Exercise prompt –
Look through the entries below for the string "computer", and copy each line where it is found.

BEGIN Supplied records

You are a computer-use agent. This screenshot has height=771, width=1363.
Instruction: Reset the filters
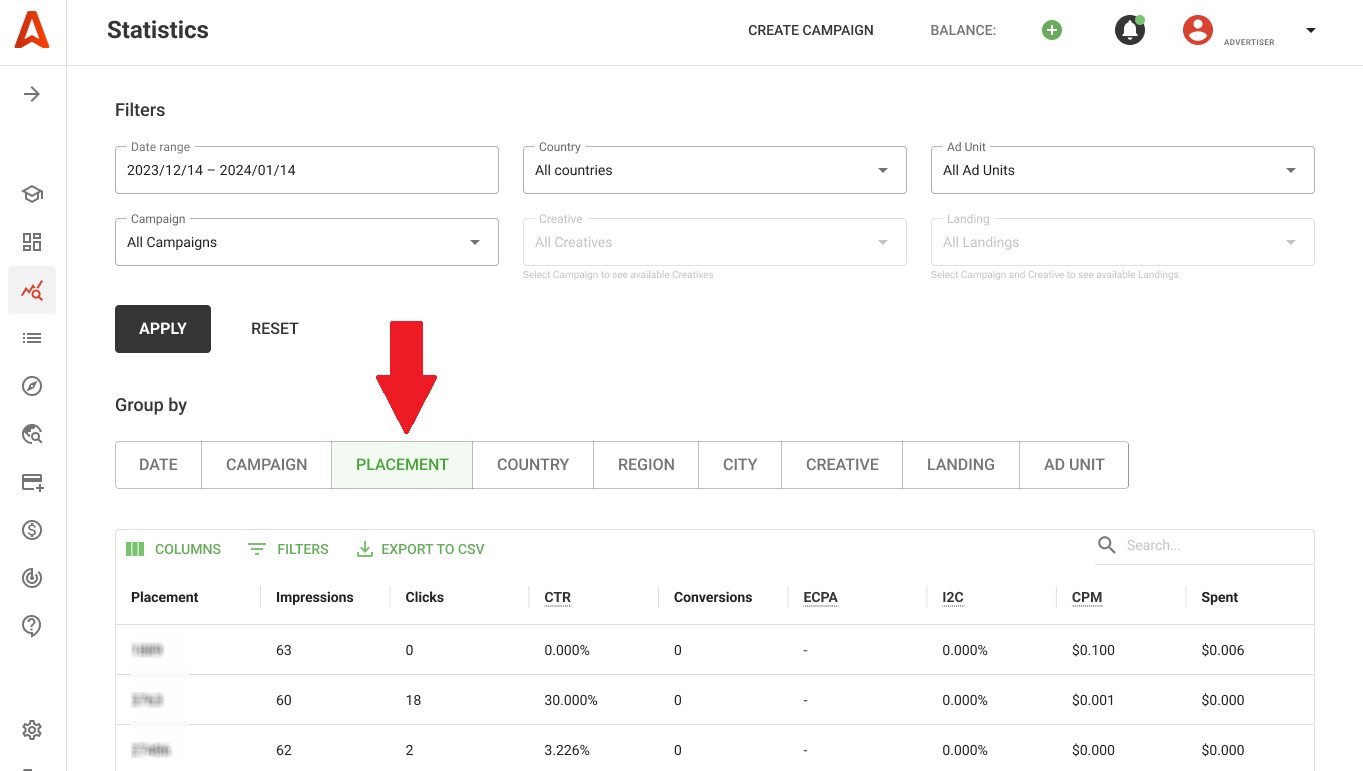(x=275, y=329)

END Supplied records
BEGIN Supplied records

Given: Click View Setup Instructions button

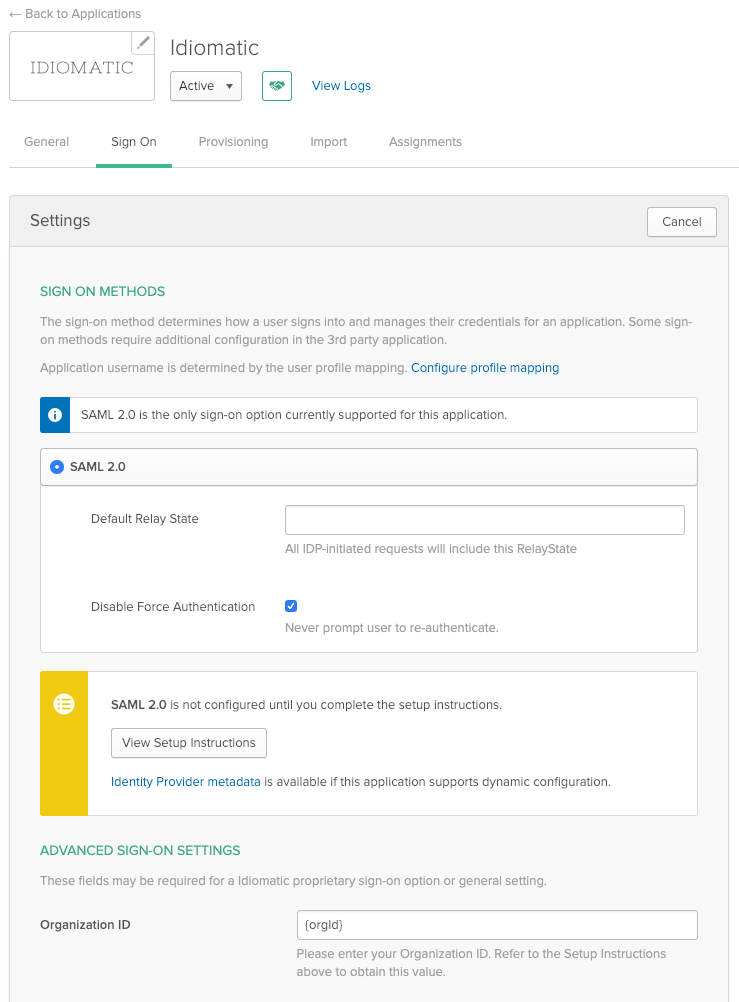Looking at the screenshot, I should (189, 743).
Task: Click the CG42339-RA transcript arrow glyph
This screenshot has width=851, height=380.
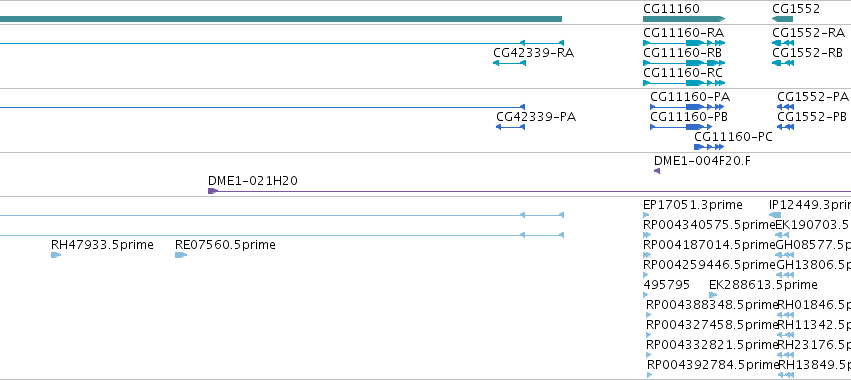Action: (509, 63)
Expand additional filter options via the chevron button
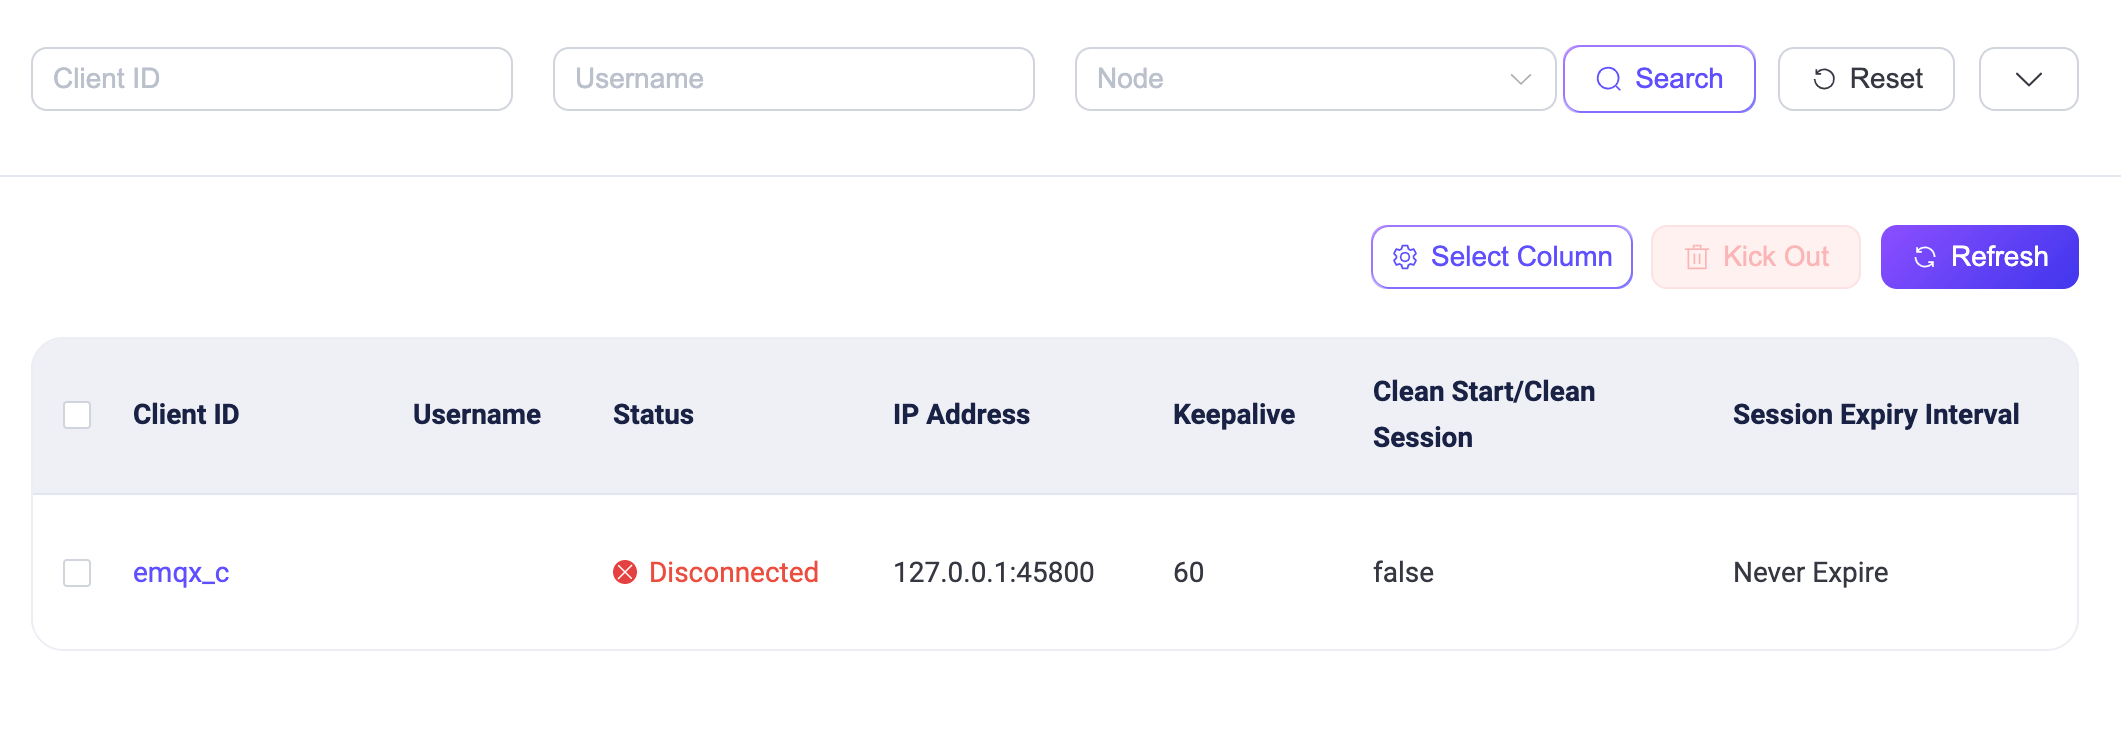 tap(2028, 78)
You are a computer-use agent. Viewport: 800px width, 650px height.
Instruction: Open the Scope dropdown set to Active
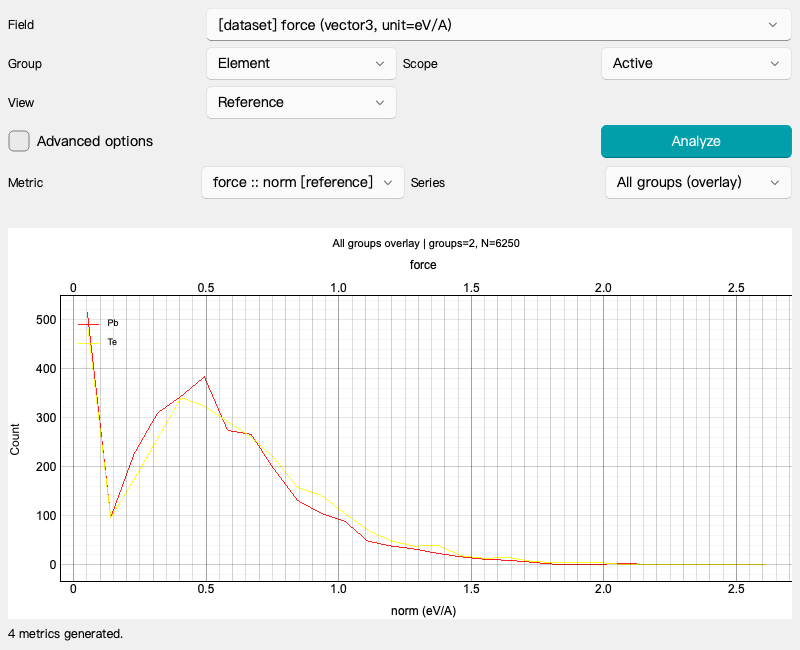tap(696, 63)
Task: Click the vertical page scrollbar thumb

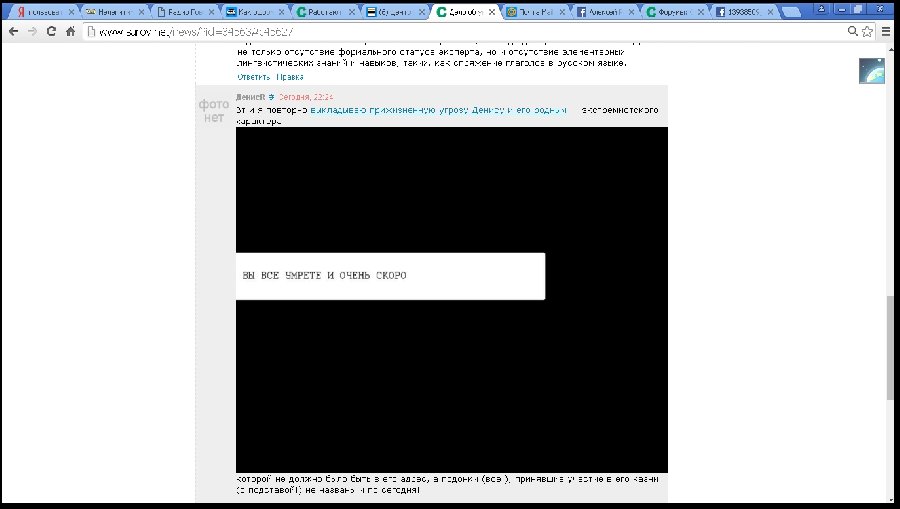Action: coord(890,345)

END Supplied records

Answer to this exercise –
You are a computer-use agent. This screenshot has height=771, width=1363.
You are a computer-use agent. Viewport: 800px width, 650px height.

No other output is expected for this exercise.